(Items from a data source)

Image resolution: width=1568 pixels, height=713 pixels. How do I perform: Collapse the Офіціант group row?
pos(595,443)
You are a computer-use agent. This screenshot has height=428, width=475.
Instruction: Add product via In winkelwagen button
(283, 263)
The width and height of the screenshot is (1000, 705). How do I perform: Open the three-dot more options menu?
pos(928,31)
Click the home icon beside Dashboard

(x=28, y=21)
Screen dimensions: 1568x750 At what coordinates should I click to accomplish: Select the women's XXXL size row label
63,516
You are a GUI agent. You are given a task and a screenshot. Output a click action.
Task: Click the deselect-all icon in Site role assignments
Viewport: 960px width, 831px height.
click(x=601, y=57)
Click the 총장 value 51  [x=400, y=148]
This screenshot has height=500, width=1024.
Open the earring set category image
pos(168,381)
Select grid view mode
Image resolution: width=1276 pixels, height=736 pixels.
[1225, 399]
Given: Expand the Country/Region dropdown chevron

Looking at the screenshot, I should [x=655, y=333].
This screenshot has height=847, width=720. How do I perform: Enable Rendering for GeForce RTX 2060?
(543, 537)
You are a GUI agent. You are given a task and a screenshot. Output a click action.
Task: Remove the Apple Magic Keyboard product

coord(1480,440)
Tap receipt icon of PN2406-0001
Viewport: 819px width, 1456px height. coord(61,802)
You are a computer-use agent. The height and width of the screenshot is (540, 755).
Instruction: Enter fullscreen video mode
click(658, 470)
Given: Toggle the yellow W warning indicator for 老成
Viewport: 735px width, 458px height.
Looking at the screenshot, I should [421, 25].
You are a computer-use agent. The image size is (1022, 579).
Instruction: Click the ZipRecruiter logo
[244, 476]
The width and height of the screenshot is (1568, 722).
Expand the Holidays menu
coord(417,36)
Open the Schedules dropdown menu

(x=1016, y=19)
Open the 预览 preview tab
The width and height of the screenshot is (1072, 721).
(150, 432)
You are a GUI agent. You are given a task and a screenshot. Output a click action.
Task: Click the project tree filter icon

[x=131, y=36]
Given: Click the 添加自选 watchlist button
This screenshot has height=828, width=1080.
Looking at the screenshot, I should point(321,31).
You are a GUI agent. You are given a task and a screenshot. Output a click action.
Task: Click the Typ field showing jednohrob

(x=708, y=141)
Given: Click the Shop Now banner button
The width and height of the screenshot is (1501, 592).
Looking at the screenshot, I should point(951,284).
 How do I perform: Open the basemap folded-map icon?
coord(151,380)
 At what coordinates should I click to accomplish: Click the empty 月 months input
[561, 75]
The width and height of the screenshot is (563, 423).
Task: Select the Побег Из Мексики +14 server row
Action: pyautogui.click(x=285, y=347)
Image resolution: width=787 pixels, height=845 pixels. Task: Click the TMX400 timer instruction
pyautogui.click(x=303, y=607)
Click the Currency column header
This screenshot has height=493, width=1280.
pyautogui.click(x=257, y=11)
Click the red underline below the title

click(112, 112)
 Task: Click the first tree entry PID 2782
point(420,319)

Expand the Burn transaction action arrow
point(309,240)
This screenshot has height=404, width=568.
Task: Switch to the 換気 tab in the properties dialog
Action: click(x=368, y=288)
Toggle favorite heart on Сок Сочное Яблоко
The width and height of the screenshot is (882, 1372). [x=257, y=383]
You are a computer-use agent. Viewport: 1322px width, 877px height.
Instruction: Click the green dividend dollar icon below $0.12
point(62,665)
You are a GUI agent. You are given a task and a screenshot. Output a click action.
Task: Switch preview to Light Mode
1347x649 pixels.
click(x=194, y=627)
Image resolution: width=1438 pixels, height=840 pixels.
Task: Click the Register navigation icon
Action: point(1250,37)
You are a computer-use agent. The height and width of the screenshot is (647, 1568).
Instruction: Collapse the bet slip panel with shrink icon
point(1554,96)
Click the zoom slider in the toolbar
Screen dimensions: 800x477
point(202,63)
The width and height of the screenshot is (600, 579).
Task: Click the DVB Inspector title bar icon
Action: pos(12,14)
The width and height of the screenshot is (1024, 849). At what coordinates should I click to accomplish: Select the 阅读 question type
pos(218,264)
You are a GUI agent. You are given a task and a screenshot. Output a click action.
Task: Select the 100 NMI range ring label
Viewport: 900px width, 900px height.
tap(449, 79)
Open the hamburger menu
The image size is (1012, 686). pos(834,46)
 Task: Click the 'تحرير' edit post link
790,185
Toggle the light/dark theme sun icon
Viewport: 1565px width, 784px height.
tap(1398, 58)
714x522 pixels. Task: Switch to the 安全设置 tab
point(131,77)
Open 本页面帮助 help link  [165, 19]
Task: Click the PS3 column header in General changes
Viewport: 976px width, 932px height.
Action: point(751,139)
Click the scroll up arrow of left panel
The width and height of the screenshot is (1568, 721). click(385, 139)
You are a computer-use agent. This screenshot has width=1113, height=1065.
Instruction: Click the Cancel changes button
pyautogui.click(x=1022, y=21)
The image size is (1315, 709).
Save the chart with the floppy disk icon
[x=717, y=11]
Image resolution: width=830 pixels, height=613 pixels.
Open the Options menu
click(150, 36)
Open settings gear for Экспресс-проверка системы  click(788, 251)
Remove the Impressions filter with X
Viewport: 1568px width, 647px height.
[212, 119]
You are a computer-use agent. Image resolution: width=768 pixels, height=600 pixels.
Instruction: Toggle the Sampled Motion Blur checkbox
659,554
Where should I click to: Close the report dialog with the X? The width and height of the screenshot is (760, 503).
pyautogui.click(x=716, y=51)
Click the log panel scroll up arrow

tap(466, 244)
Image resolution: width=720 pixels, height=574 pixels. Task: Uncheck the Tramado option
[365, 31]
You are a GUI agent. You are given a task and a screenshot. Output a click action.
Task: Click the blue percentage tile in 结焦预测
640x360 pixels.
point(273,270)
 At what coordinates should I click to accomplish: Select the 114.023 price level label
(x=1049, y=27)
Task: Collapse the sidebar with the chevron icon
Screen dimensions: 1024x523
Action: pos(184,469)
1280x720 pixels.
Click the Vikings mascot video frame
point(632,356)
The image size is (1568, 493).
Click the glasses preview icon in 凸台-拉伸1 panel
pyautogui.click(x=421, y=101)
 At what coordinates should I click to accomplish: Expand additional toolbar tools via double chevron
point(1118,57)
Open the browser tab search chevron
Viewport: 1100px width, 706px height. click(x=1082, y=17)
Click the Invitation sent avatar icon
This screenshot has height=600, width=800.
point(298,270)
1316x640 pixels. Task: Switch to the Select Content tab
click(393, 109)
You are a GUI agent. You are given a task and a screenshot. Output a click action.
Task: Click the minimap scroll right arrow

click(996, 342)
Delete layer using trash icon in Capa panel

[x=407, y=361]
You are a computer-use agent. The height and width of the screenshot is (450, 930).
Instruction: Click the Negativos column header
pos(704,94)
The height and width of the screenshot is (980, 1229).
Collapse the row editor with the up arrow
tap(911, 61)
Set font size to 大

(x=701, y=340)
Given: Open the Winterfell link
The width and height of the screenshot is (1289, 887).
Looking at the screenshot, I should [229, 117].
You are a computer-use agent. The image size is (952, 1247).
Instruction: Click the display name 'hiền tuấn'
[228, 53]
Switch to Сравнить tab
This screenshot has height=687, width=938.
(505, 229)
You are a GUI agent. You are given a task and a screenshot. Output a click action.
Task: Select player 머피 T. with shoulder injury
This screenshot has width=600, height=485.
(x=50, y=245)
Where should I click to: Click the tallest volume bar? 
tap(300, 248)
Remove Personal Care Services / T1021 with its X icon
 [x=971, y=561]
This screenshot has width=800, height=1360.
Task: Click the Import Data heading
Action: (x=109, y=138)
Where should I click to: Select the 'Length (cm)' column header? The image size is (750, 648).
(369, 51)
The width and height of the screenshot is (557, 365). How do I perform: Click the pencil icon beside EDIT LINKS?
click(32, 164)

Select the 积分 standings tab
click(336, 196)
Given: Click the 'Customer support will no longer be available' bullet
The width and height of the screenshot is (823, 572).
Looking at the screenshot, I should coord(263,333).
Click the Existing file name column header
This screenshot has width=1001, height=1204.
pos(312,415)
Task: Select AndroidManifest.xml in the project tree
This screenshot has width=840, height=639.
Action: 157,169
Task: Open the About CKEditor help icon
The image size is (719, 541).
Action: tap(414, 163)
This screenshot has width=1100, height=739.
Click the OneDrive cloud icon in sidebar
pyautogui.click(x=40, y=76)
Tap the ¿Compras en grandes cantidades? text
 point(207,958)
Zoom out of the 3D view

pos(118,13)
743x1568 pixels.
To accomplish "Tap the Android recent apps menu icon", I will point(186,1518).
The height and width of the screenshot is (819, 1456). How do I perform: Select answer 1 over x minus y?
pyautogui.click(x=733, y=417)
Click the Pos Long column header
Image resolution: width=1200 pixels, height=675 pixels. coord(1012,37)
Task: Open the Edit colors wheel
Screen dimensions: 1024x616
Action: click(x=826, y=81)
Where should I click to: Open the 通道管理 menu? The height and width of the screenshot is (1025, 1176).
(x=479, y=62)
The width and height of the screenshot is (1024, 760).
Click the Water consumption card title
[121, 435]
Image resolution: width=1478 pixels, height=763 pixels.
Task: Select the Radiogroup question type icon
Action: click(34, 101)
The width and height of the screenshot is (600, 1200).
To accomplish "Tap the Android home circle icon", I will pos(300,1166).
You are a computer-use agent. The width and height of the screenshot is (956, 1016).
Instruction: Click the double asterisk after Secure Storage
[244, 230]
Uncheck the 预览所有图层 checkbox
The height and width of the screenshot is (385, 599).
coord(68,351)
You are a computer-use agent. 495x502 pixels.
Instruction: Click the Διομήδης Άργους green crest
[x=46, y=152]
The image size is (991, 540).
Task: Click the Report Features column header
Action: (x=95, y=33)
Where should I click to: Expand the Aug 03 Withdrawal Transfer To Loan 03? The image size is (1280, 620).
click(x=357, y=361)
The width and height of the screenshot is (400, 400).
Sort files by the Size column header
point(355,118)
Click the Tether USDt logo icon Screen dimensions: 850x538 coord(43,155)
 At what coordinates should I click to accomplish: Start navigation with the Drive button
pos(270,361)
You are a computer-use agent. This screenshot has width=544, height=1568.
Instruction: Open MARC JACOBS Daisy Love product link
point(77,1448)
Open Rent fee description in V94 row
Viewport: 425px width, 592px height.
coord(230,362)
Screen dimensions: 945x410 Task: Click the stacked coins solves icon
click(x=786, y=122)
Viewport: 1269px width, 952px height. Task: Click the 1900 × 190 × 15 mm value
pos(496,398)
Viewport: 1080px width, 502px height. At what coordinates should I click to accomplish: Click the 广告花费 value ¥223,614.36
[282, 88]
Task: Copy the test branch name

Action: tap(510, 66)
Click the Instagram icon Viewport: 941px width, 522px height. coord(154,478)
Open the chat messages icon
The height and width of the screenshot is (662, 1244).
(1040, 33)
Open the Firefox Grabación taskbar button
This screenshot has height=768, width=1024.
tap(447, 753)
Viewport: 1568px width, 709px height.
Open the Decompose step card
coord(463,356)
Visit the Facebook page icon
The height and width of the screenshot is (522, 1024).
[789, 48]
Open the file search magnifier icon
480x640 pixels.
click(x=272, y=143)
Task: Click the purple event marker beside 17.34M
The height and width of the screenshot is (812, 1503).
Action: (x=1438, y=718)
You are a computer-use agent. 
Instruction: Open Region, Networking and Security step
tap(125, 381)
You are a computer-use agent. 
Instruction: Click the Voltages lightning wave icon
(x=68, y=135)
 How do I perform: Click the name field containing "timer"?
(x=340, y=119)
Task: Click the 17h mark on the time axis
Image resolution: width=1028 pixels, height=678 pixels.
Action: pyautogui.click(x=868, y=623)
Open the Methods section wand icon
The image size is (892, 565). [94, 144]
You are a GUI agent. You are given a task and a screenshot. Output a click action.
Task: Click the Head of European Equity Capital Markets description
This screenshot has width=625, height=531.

#### Exercise
The answer should be an exact copy of the lines from the first line of the data through the line with "Task: Click the deselect-all" and should contain nothing else.

#### Solution to this task
Image resolution: width=1568 pixels, height=713 pixels. How do I perform: Collapse the Офіціант group row?
pos(595,443)
You are a computer-use agent. This screenshot has height=428, width=475.
Instruction: Add product via In winkelwagen button
(283, 263)
The width and height of the screenshot is (1000, 705). How do I perform: Open the three-dot more options menu?
pos(928,31)
Click the home icon beside Dashboard

(x=28, y=21)
Screen dimensions: 1568x750 At what coordinates should I click to accomplish: Select the women's XXXL size row label
63,516
You are a GUI agent. You are given a task and a screenshot. Output a click action.
Task: Click the deselect-all icon in Site role assignments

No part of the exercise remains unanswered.